Dataset items

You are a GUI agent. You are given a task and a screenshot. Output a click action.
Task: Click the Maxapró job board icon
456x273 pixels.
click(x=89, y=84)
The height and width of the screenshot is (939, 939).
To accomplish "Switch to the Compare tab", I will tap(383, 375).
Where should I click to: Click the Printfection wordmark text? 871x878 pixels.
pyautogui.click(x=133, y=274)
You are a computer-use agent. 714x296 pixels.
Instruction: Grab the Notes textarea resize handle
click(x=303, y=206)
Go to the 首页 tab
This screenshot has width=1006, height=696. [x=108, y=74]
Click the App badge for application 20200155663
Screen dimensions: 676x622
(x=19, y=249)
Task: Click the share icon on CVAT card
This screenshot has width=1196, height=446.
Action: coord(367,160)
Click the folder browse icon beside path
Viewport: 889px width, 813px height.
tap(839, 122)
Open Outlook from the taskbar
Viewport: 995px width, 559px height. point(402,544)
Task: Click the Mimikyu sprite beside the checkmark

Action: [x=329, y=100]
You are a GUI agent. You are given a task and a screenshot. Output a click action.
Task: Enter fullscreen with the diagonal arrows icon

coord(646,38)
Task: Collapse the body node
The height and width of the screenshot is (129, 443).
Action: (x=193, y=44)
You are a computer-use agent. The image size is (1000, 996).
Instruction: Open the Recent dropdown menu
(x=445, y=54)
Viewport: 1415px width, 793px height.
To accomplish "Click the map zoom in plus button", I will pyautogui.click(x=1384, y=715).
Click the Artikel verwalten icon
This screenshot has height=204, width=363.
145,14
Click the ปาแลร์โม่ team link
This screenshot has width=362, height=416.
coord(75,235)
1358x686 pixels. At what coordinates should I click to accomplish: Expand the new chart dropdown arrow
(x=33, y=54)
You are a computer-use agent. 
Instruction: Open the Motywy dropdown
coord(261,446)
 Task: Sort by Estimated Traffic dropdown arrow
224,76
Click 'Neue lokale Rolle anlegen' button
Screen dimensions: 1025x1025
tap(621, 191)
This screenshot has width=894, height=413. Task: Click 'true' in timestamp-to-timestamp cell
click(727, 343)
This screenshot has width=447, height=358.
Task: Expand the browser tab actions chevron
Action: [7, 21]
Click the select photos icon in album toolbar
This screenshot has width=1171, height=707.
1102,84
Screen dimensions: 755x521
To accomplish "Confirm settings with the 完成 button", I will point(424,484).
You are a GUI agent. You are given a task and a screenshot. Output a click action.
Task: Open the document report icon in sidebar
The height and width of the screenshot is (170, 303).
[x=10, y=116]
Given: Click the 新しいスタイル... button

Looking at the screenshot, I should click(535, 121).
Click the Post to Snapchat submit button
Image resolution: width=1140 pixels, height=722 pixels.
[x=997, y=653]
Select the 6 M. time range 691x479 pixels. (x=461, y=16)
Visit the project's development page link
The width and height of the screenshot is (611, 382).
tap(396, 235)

◆ DIRECTIONS: Using the data above, output each line exactly.

◆ TASK ANSWER:
You are a GUI agent. You are given a task and a screenshot. Output a click action.
Task: Click the Maxapró job board icon
456x273 pixels.
click(x=89, y=84)
The height and width of the screenshot is (939, 939).
To accomplish "Switch to the Compare tab", I will tap(383, 375).
Where should I click to: Click the Printfection wordmark text? 871x878 pixels.
pyautogui.click(x=133, y=274)
You are a computer-use agent. 714x296 pixels.
Instruction: Grab the Notes textarea resize handle
click(x=303, y=206)
Go to the 首页 tab
This screenshot has width=1006, height=696. [x=108, y=74]
Click the App badge for application 20200155663
Screen dimensions: 676x622
(x=19, y=249)
Task: Click the share icon on CVAT card
This screenshot has width=1196, height=446.
Action: coord(367,160)
Click the folder browse icon beside path
Viewport: 889px width, 813px height.
tap(839, 122)
Open Outlook from the taskbar
Viewport: 995px width, 559px height. point(402,544)
Task: Click the Mimikyu sprite beside the checkmark

Action: [x=329, y=100]
You are a GUI agent. You are given a task and a screenshot. Output a click action.
Task: Enter fullscreen with the diagonal arrows icon

coord(646,38)
Task: Collapse the body node
The height and width of the screenshot is (129, 443).
Action: (x=193, y=44)
You are a computer-use agent. The image size is (1000, 996).
Instruction: Open the Recent dropdown menu
(x=445, y=54)
Viewport: 1415px width, 793px height.
To accomplish "Click the map zoom in plus button", I will pyautogui.click(x=1384, y=715).
Click the Artikel verwalten icon
This screenshot has height=204, width=363.
145,14
Click the ปาแลร์โม่ team link
This screenshot has width=362, height=416.
coord(75,235)
1358x686 pixels. At what coordinates should I click to accomplish: Expand the new chart dropdown arrow
(x=33, y=54)
You are a computer-use agent. 
Instruction: Open the Motywy dropdown
coord(261,446)
 Task: Sort by Estimated Traffic dropdown arrow
224,76
Click 'Neue lokale Rolle anlegen' button
Screen dimensions: 1025x1025
tap(621, 191)
This screenshot has width=894, height=413. Task: Click 'true' in timestamp-to-timestamp cell
click(727, 343)
This screenshot has width=447, height=358.
Task: Expand the browser tab actions chevron
Action: [7, 21]
Click the select photos icon in album toolbar
This screenshot has width=1171, height=707.
1102,84
Screen dimensions: 755x521
To accomplish "Confirm settings with the 完成 button", I will point(424,484).
You are a GUI agent. You are given a task and a screenshot. Output a click action.
Task: Open the document report icon in sidebar
The height and width of the screenshot is (170, 303).
[x=10, y=116]
Given: Click the 新しいスタイル... button

Looking at the screenshot, I should click(535, 121).
Click the Post to Snapchat submit button
Image resolution: width=1140 pixels, height=722 pixels.
[x=997, y=653]
Select the 6 M. time range 691x479 pixels. (x=461, y=16)
Visit the project's development page link
The width and height of the screenshot is (611, 382).
tap(396, 235)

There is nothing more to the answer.